Your action plan is like a to-do list. Often when we feel overwhelmed by all the work we have to do, when we feel as though-despite working many hours-we are not getting anything done, it is helpful to make a to-do list and then check off items as we accomplish them. This allows us to see written evidence that we have, in fact, accomplished a great deal, even though it may not feel like it.

Succumbing to the Other Side's Mental Engineering

Another common mistake you must not make is to allow the other side's head games to bother you. Before you embark on a divorce or custody fight, even before you go lawyer hunting, take an emotional inventory. Do you feel scared, angry, weak, powerful, afraid, confused? If you feel angry and powerful, that's great. If you feel weak, afraid, or confused, you need to get your thoughts organized and make a plan so you can start to feel less so.

Once the fight begins, not only will you be under siege legally, but you will be under attack mentally and emotionally. Not only will your spouse be your adversary, but he or she will have a powerful ally in the form of an obnoxious, intimidating attorney. You will have to be and you can be strong enough to withstand this attack.

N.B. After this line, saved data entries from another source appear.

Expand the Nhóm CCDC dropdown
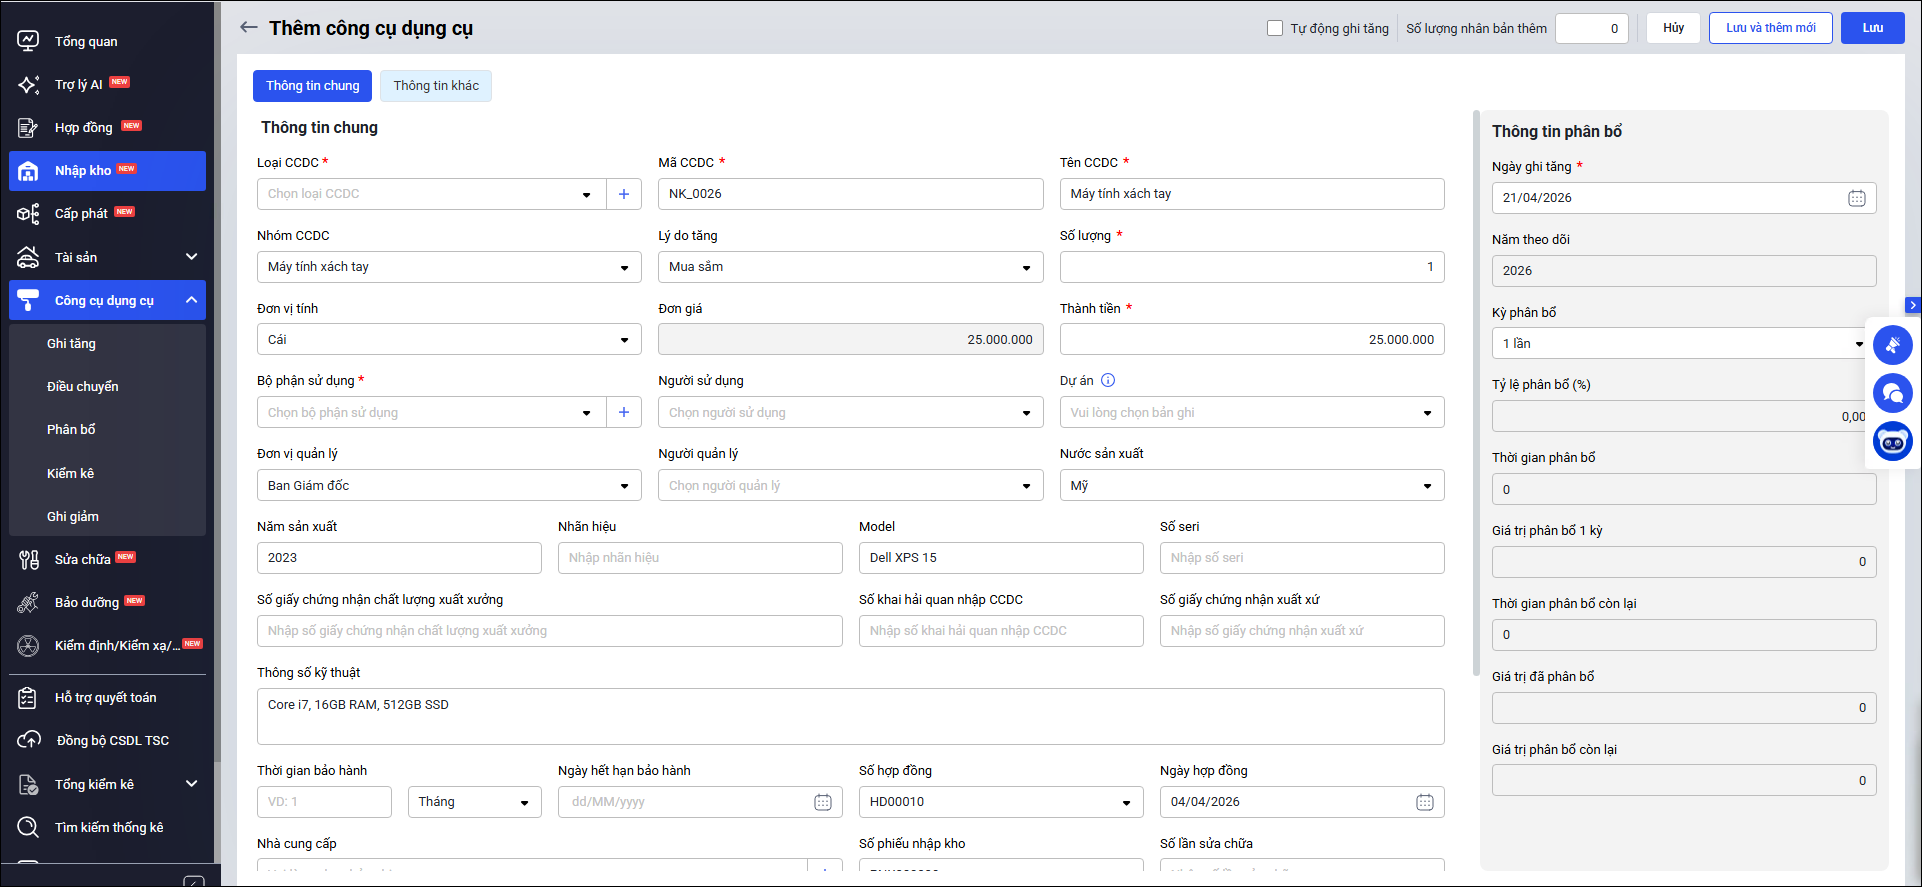This screenshot has width=1922, height=887. [624, 267]
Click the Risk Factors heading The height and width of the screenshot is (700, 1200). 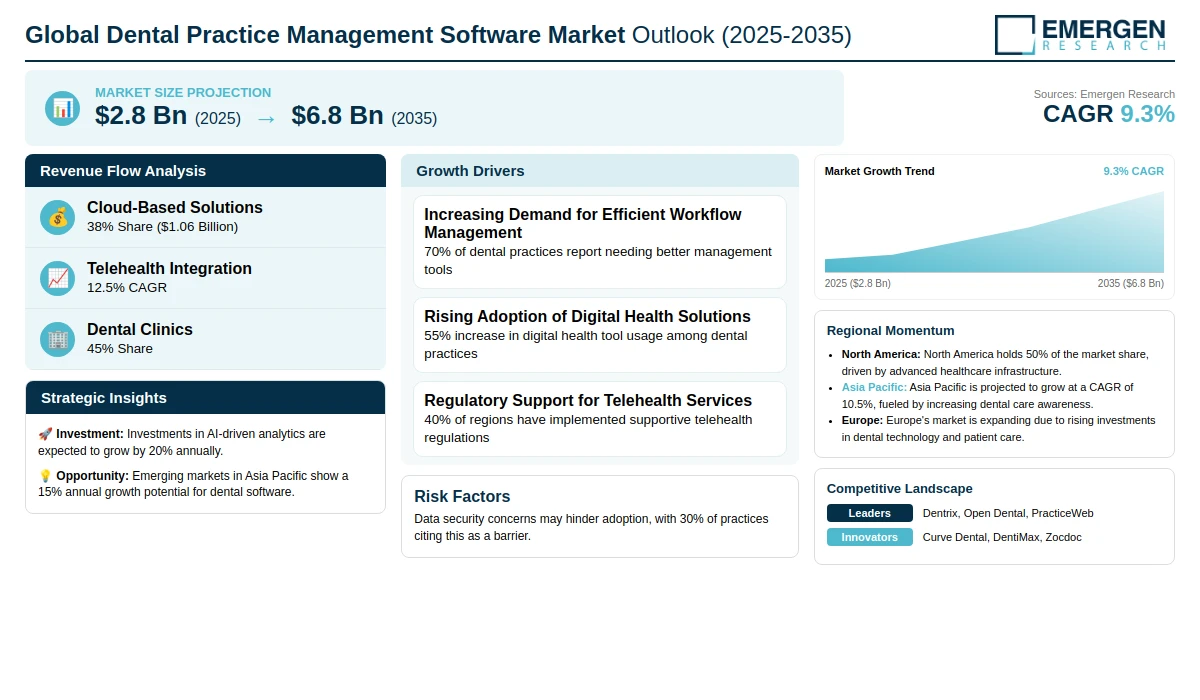coord(462,496)
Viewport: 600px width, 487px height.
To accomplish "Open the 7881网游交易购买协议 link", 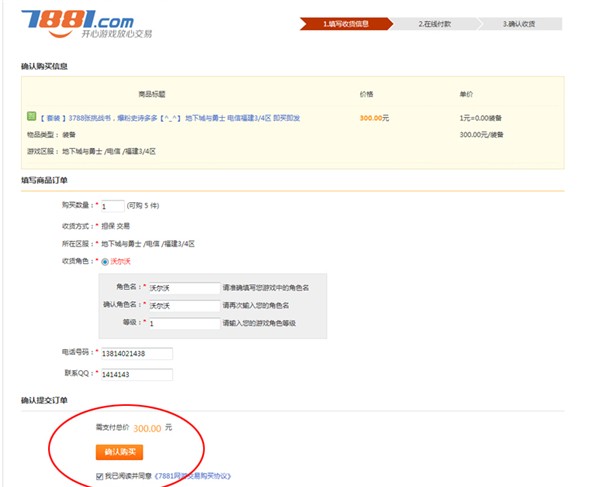I will click(x=201, y=476).
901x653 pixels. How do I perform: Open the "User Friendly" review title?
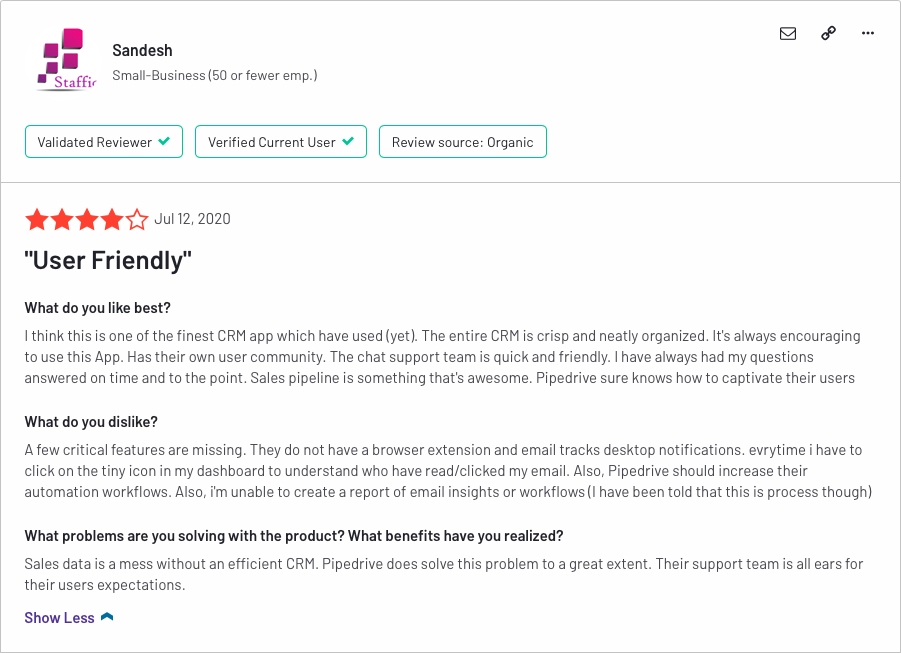pos(108,260)
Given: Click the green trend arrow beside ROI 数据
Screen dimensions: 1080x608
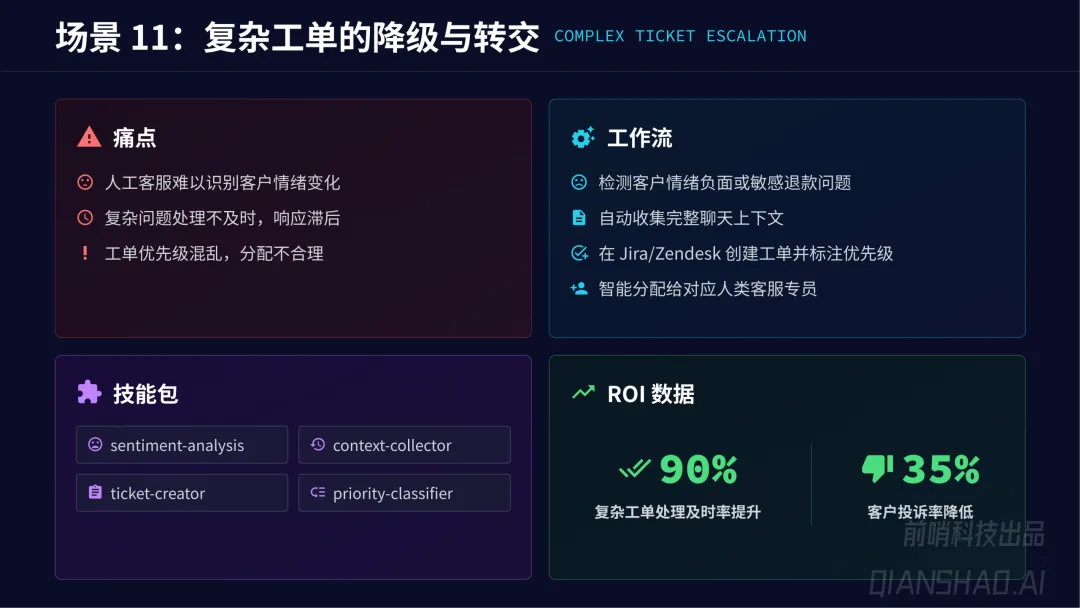Looking at the screenshot, I should [x=582, y=393].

If you want (and can afford) the help of a therapist, by all means, explore this option, as long as your lawyer has no objections. Align yourself with friends, neighbors, family, support groups, spiritual counselors, parents of your children's friends, and anyone else you can think of. Remember that roughly half of all marriages end in divorce. You are not the only one going through this. There are people out there who have been where you are, or are where you are, who can help you. They can say and do things that will help you maintain a positive attitude.

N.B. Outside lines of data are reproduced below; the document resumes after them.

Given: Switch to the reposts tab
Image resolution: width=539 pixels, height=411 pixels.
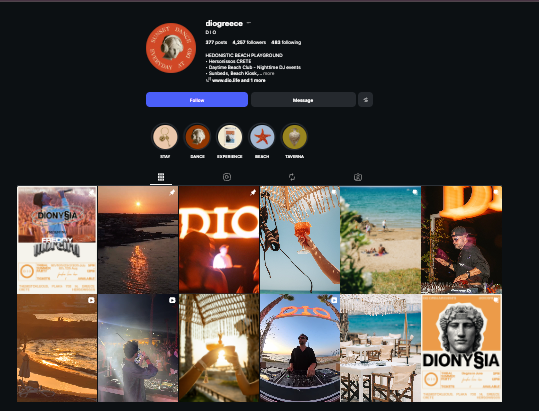Looking at the screenshot, I should coord(292,177).
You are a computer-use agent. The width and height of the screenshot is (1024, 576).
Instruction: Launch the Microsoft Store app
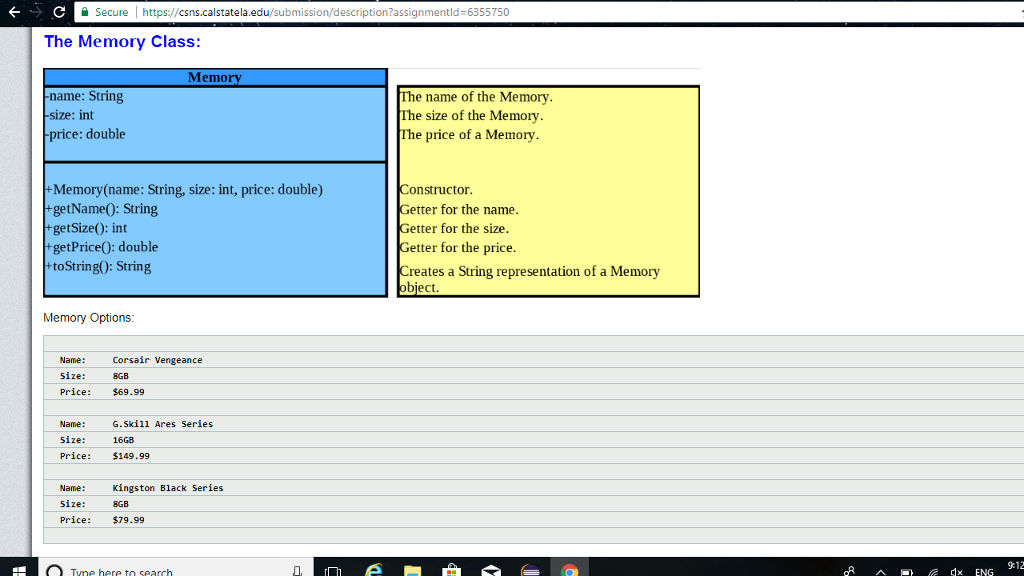pyautogui.click(x=452, y=570)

It is up to you to ask for help when you need it and to take care of yourself as the battle rages. Think of yourself as a football player. When a play-off game is approaching, football players eat right and exercise. They eliminate distractions from their lives so they can train for the big game. They analyze the opponent's strengths and weaknesses and plan a strategy accordingly. They don't cower in fear and fantasize about the worst. Rather, they ready themselves for the fight. This is how you should approach your lawsuit. One thing you can do to prepare yourself for the fight ahead is to anticipate the four most common mind-manipulation techniques employed by divorcing spouses:

  • Threats and intimidation
  • Criminal charges
  • Spouse-bashing and brainwashing of children
  • Psychologists and other paid experts

Becoming Discouraged

Now that you have read something about how a divorce progresses, you can probably see the similarities between a divorce and many of life's other challenges: a golf game, an election campaign, repairing a funny noise in the toilet, the quest to get pregnant, a war. First, pick a challenge from your past. Do you remember how things started out and then changed direction and how, as a result, you felt alternating elation and despair? Remember the unpredictable twists and turns you took on your way to the final result? Remember how it took much longer than you had originally thought it should?

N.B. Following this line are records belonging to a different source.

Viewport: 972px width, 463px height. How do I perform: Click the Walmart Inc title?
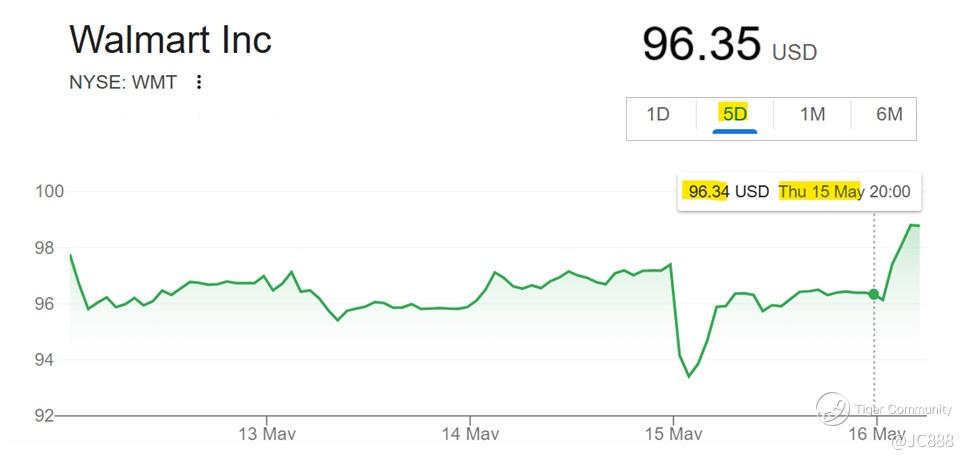[170, 39]
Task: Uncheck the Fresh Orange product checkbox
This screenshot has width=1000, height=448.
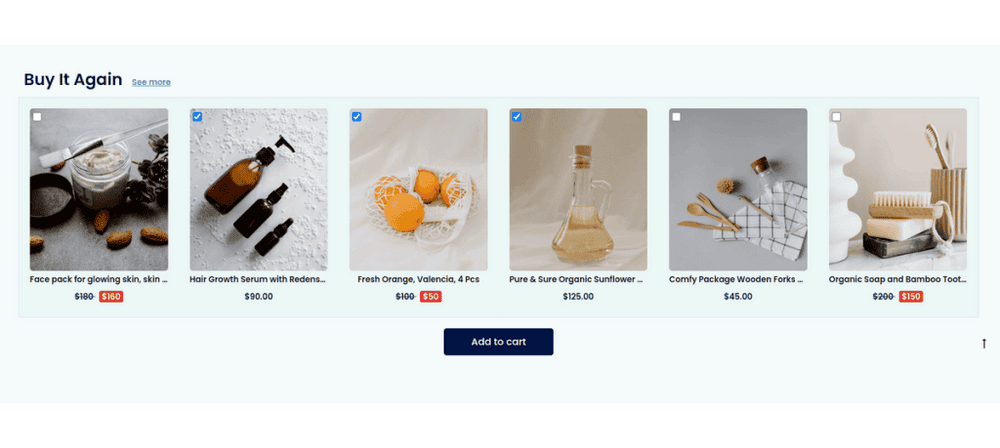Action: click(x=357, y=117)
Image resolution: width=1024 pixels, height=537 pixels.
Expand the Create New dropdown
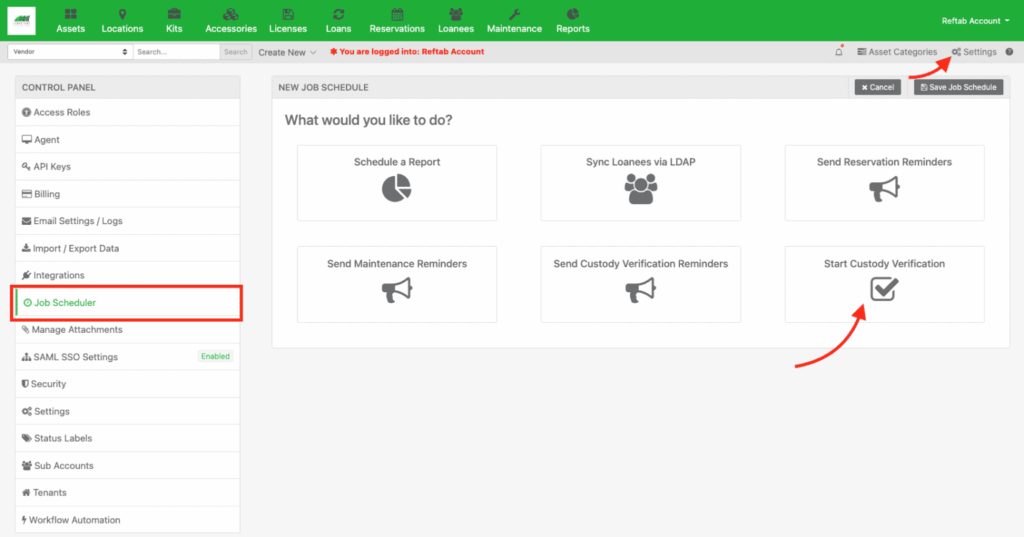[287, 52]
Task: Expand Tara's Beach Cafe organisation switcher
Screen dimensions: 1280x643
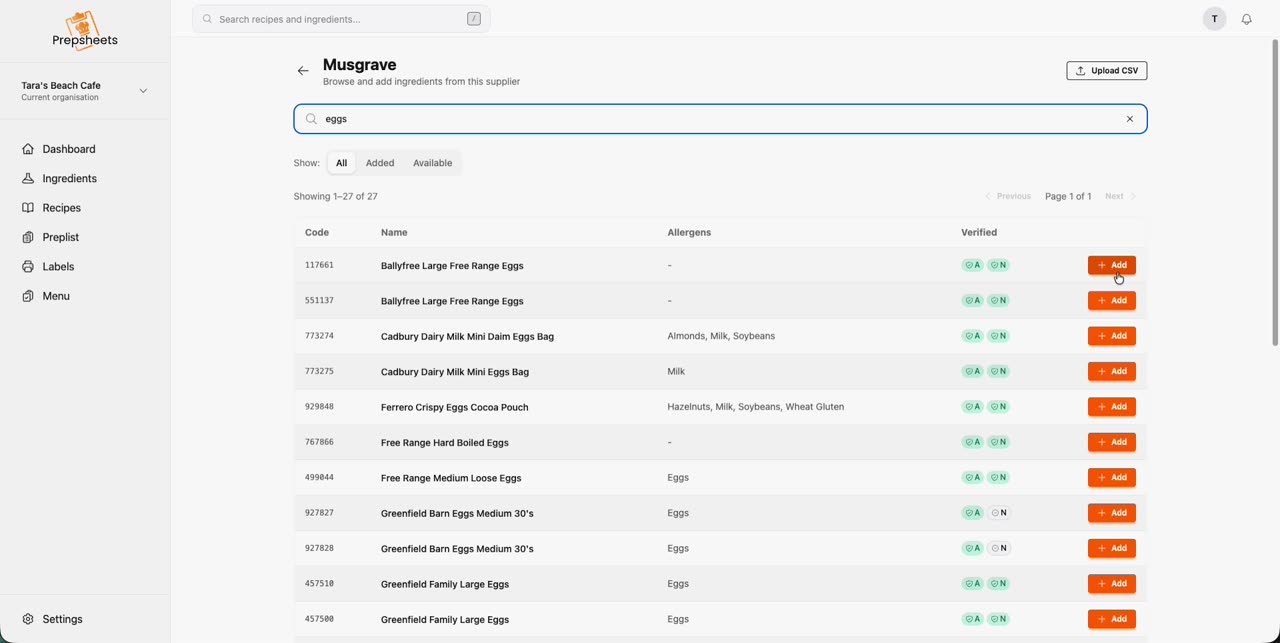Action: (85, 91)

As your divorce progresses and your nerves start to fray, compare the divorce to those other struggles. You are going to have ups and downs, but having a bad day does not mean that all is lost. Look at your action plan and see how far you have come. The emergencies that seemed so important last month have faded away, only to have their places taken by new ones. Divorce is a process, and for every problem that crops up, there are several ways to fix it or turn it to your advantage-as long as you persevere. Hang on to your perspective and your sense of burner. If you have children, you need to rise above the mudslinging and get on with living and having a positive relationship with the kids.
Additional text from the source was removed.